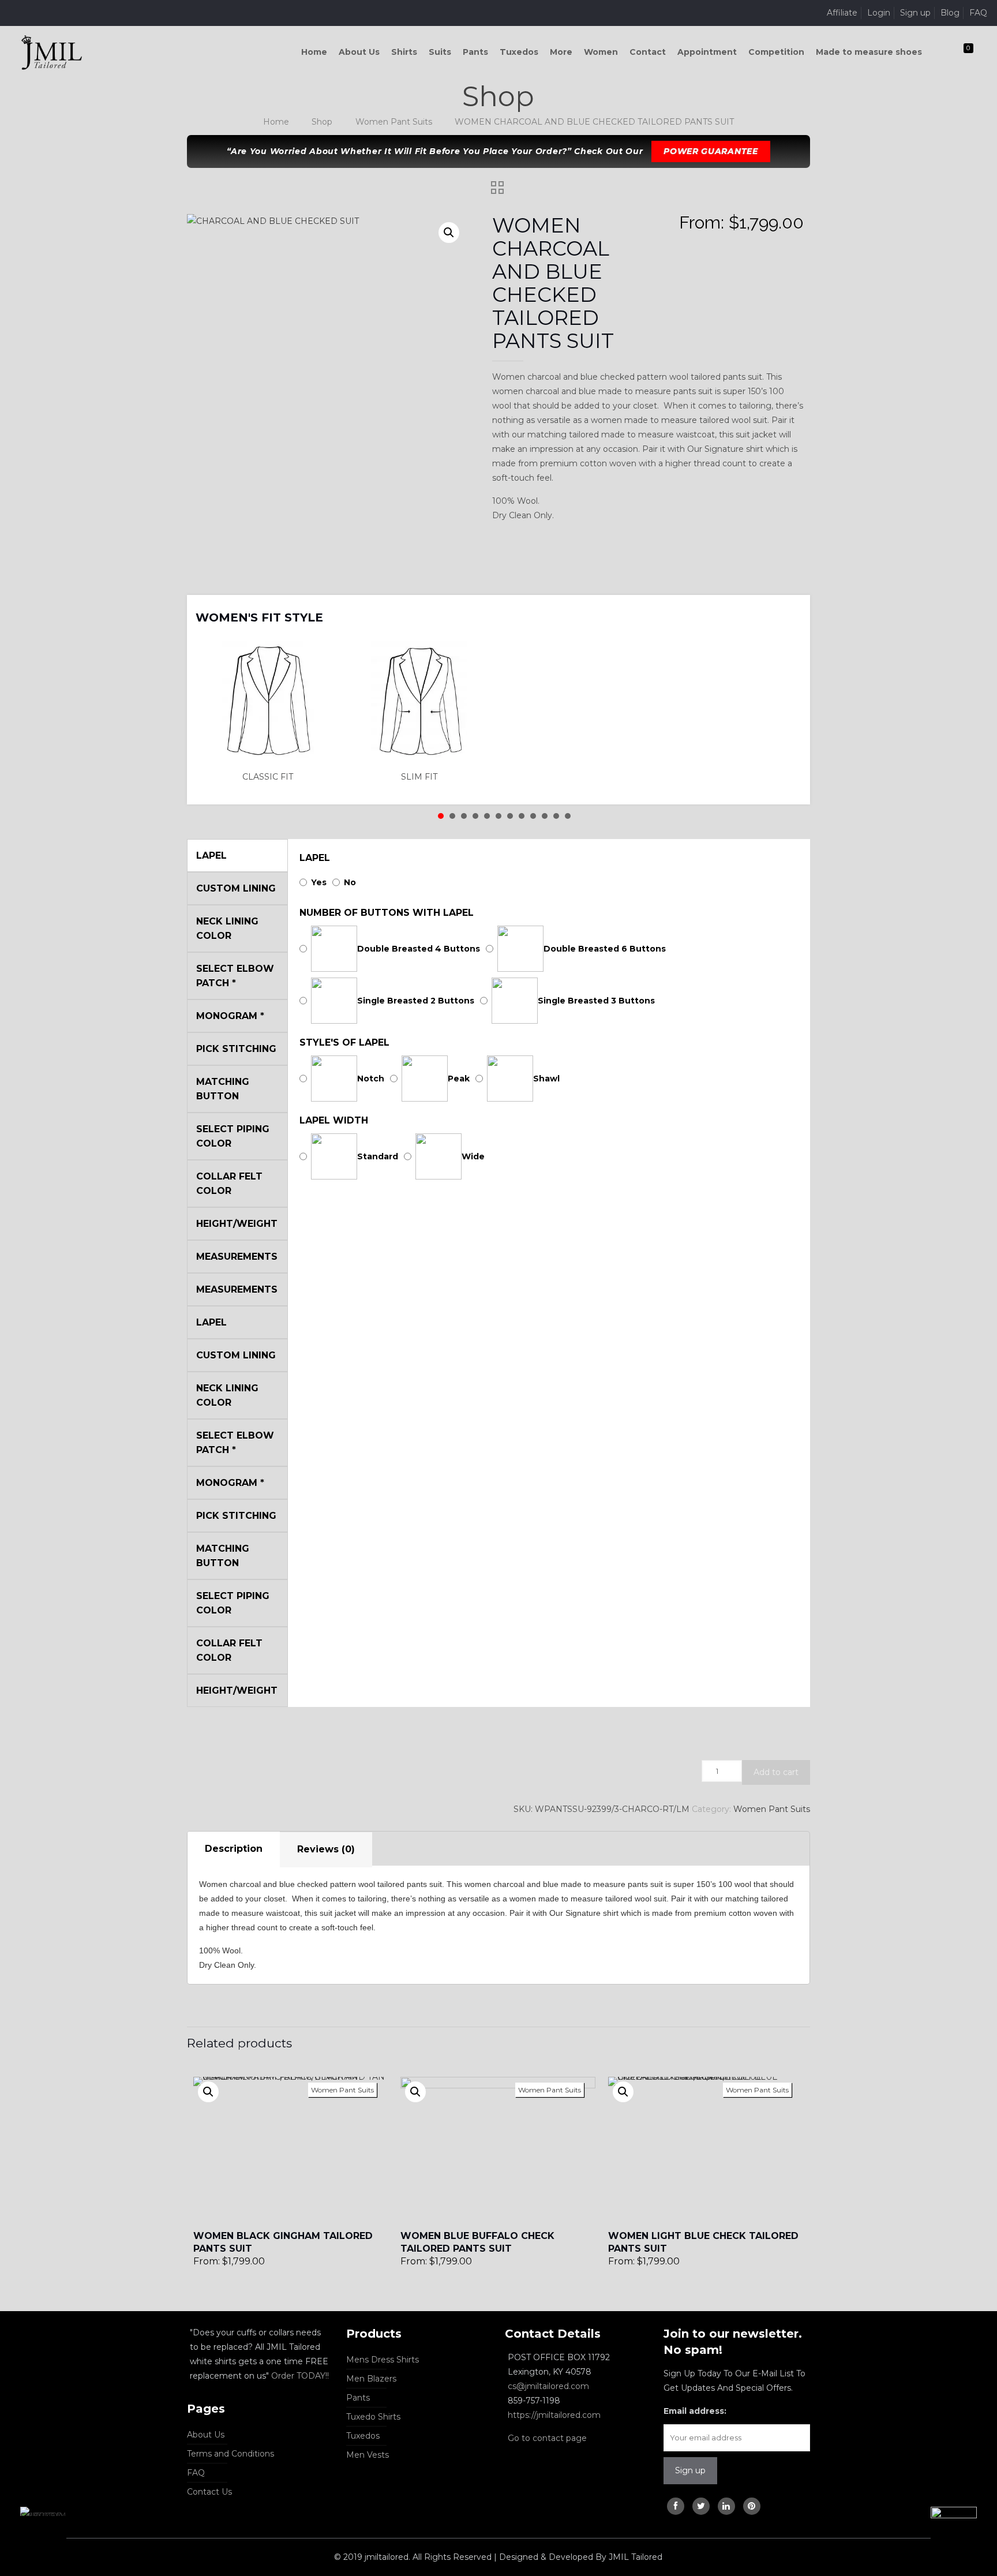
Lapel (314, 857)
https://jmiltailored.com (554, 2415)
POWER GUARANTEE (711, 151)
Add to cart (776, 1772)
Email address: (695, 2411)
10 (545, 816)
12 (568, 816)
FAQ (978, 13)
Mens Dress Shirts (382, 2359)
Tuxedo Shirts (373, 2417)
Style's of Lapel (344, 1042)
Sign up (915, 13)
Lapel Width (333, 1120)
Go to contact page (547, 2438)
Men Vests (367, 2455)
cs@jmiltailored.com (548, 2386)
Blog (949, 13)
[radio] (271, 712)
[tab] (234, 1849)
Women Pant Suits (393, 122)
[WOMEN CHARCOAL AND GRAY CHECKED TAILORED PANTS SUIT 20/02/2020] (33, 2530)
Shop (322, 122)
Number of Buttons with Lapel (386, 912)
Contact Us (209, 2492)
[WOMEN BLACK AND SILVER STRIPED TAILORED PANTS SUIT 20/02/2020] (964, 2530)
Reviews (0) (326, 1849)
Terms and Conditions (230, 2453)
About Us (205, 2434)
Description (234, 1848)
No (350, 882)
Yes (319, 882)
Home (276, 122)
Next (786, 610)
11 (556, 816)
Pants (358, 2397)
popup (208, 2091)
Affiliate (842, 13)
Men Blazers (371, 2378)
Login (878, 13)
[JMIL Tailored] (51, 52)
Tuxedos (363, 2436)
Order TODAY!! (300, 2376)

> _Task prompt_
A word-for-word copy of the lines from the one with "Next (786, 610)" through the end of the listing is what should be returned.

> _Answer section_
Next (786, 610)
11 (556, 816)
Pants (358, 2397)
popup (208, 2091)
Affiliate (842, 13)
Men Blazers (371, 2378)
Login (878, 13)
[JMIL Tailored] (51, 52)
Tuxedos (363, 2436)
Order TODAY!! (300, 2376)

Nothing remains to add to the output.